Technologies like deep generative models (DGM) have the potential to transform the lifestyle of consumers and creators. Sony R&D is developing large-scale DGM technologies for content generation and restoration, which we simply call Sony DGM. We expect Sony DGM to become an integral part of the music, film, and gaming industries in the years to come, and knowing that we at Sony R&D have the unique opportunity to work directly with world-leading entertainment groups within these industries, we want to make the most of this possibility. Current Sony DGM contains two categories: diffusion-based models and stochastic vector quantization technique. We will briefly introduce our current work below. Demonstration of image generation and media restoration are available from the https://sony.github.io/creativeai

GibbsDDRM

Accepted at ICML 2023 as oral
TL;DR: Solving blind linear inverse problems by utilizing the pre-trained diffusion models in a Gibbs sampling manner. Pre-trained diffusion models have been successfully used as priors in a variety of linear inverse problems, where the goal is to reconstruct a signal given a noisy linear measurement. However, existing approaches require knowledge of the linear operator. In this paper, we propose GibbsDDRM, an extension of the Denoising Diffusion Restoration Models (DDRM) to the blind setting where the linear measurement operator is unknown. It constructs the joint distribution of data, measurements, and linear operator using a pre-trained diffusion model as the data prior, and solves the problem by posterior sampling using an efficient variant of a Gibbs sampler. The proposed method is problem-agnostic, meaning that a pre-trained diffusion model can be applied to various inverse problems without fine-tuning. Experimentally, it achieves high performance in both blind image deblurring and vocal dereverberation(*) tasks, despite using simple generic priors for the underlying linear operators. This technology is expected to be utilized in content editing in music and film production fields.

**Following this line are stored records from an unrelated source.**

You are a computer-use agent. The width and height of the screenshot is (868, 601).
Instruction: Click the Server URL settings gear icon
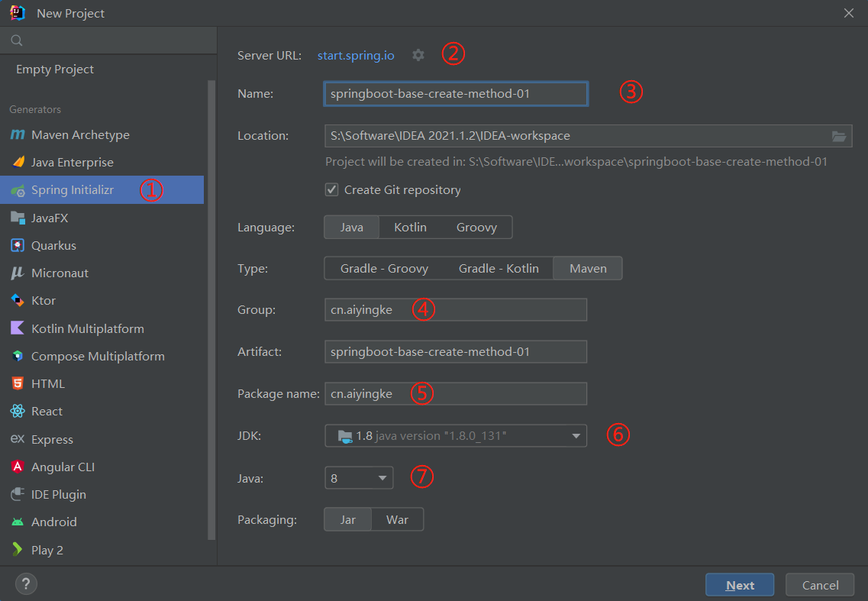418,55
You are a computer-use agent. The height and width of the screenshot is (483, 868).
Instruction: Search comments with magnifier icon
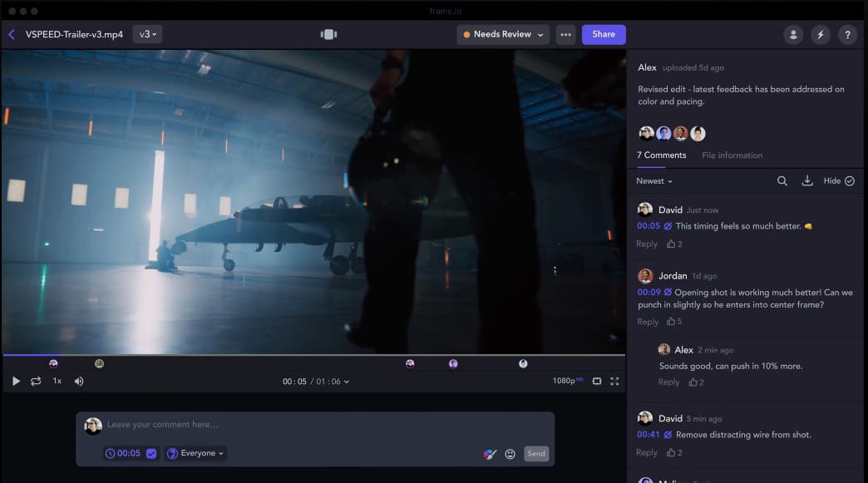tap(782, 180)
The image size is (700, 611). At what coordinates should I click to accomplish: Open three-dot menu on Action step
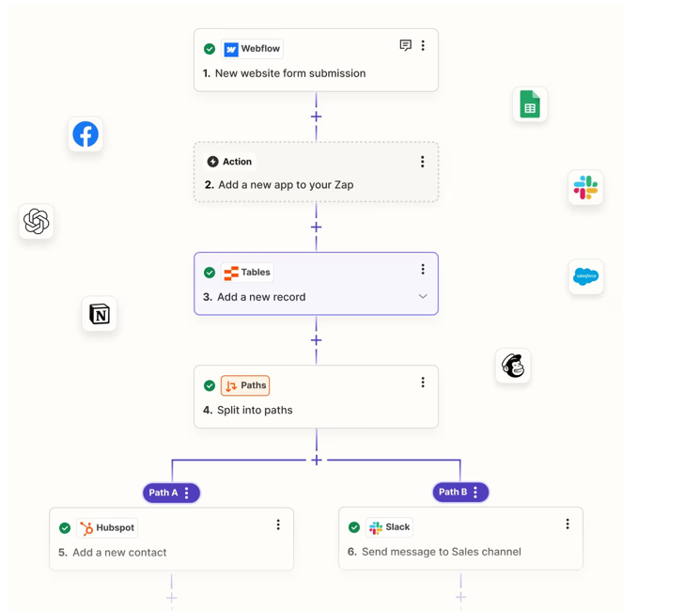pos(422,162)
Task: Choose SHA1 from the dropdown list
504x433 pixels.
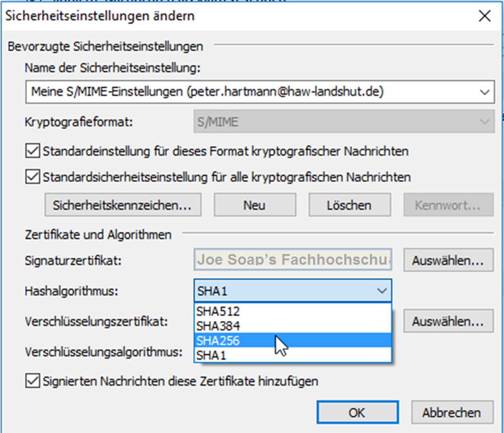Action: 210,354
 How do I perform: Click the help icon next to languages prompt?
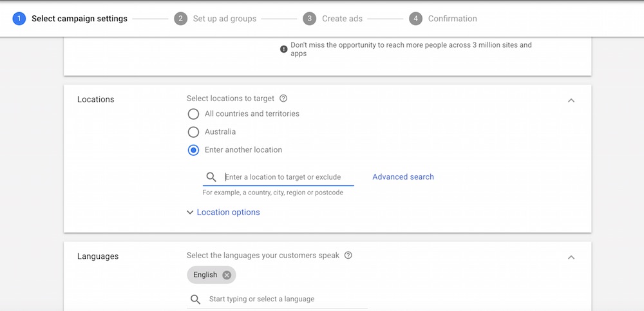[x=348, y=256]
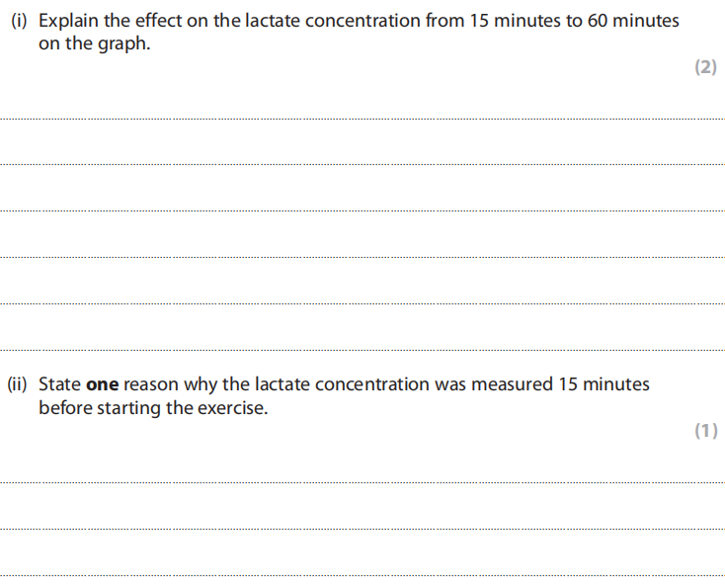Click the first answer line under question (ii)
Screen dimensions: 725x588
(x=363, y=482)
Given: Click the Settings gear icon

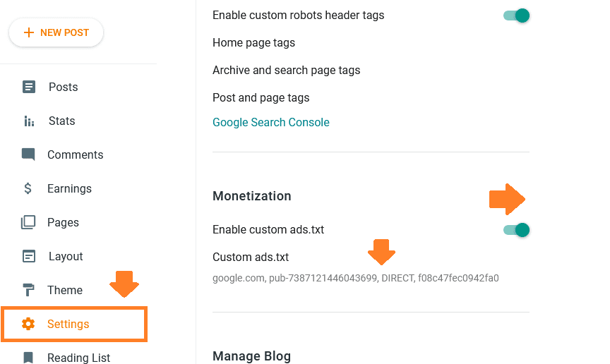Looking at the screenshot, I should click(28, 324).
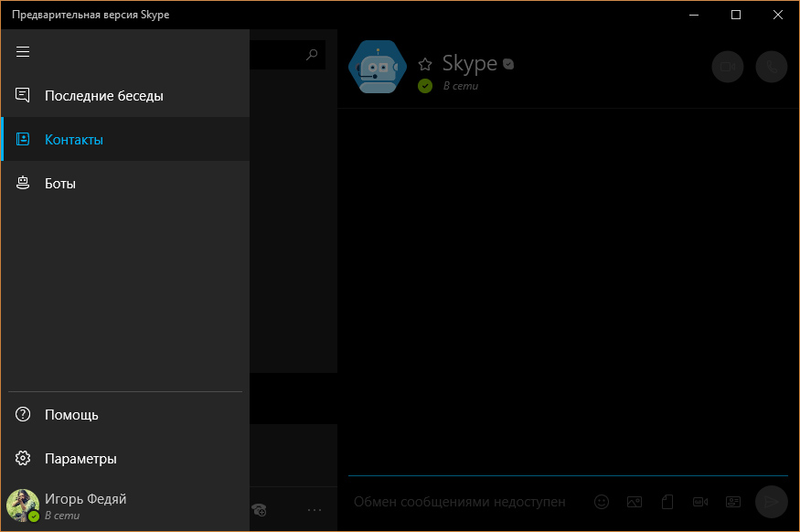This screenshot has width=800, height=532.
Task: Collapse the hamburger navigation menu
Action: coord(23,52)
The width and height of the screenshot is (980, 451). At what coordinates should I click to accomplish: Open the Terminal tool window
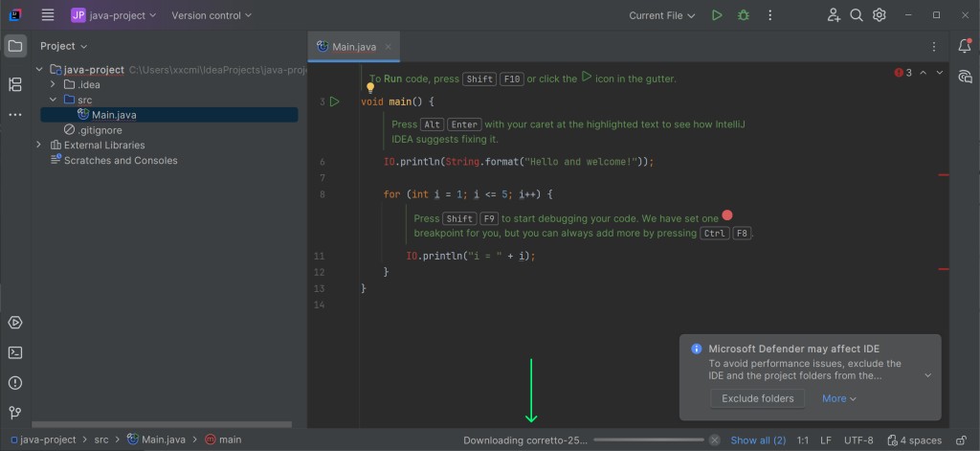pos(15,352)
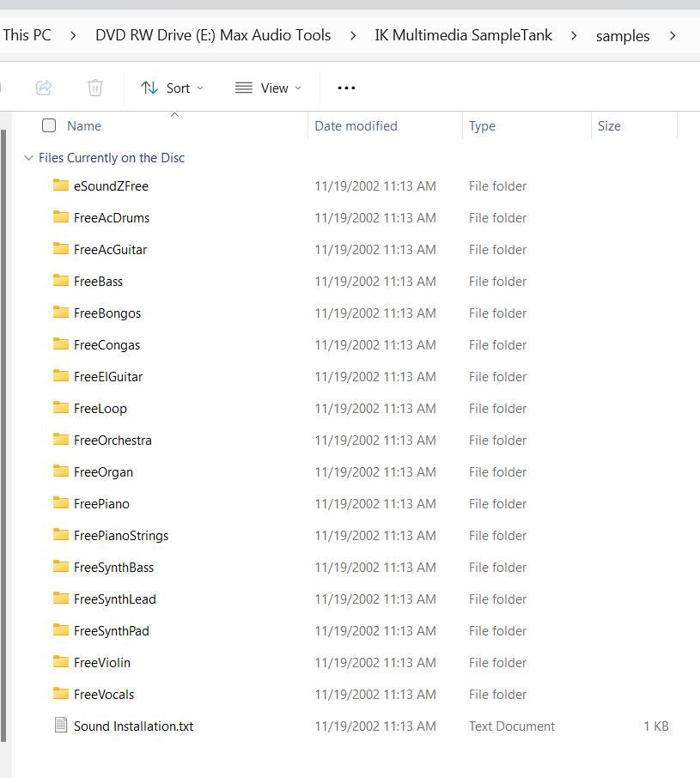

(*) We have confirmed that Gibbs DDRM improves the performance of DiffDereverb, which is presented in our ICASSP2023 paper titled "Unsupervised vocal dereverberation with diffusion-based generative models", thanks to the novel sampling scheme.

FP-Diffusion

Accepted at ICML 2023
TL;DR: Improving density estimation of diffusion models by regularizing with the underlying equation describing the temporal evolution of scores, theoretically supported.
Diffusion models learn a family of noise-conditional score functions corresponding to the data density perturbed with increasingly large amounts of noise. These perturbed data densities are tied together by the Fokker-Planck equation (FPE), a partial differential equation (PDE) governing the spatial-temporal evolution of a density undergoing a diffusion process. In this work, we derive a corresponding equation, called the score FPE that characterizes the noise-conditional scores of the perturbed data densities (i.e., their gradients). Surprisingly, despite impressive empirical performance, we observe that scores learned via denoising score matching (DSM) do not satisfy the underlying score FPE. We prove that satisfying the FPE is desirable as it improves the likelihood and the degree of conservativity. Hence, we propose to regularize the DSM objective to enforce satisfaction of the score FPE, and we show the effectiveness of this approach across various datasets.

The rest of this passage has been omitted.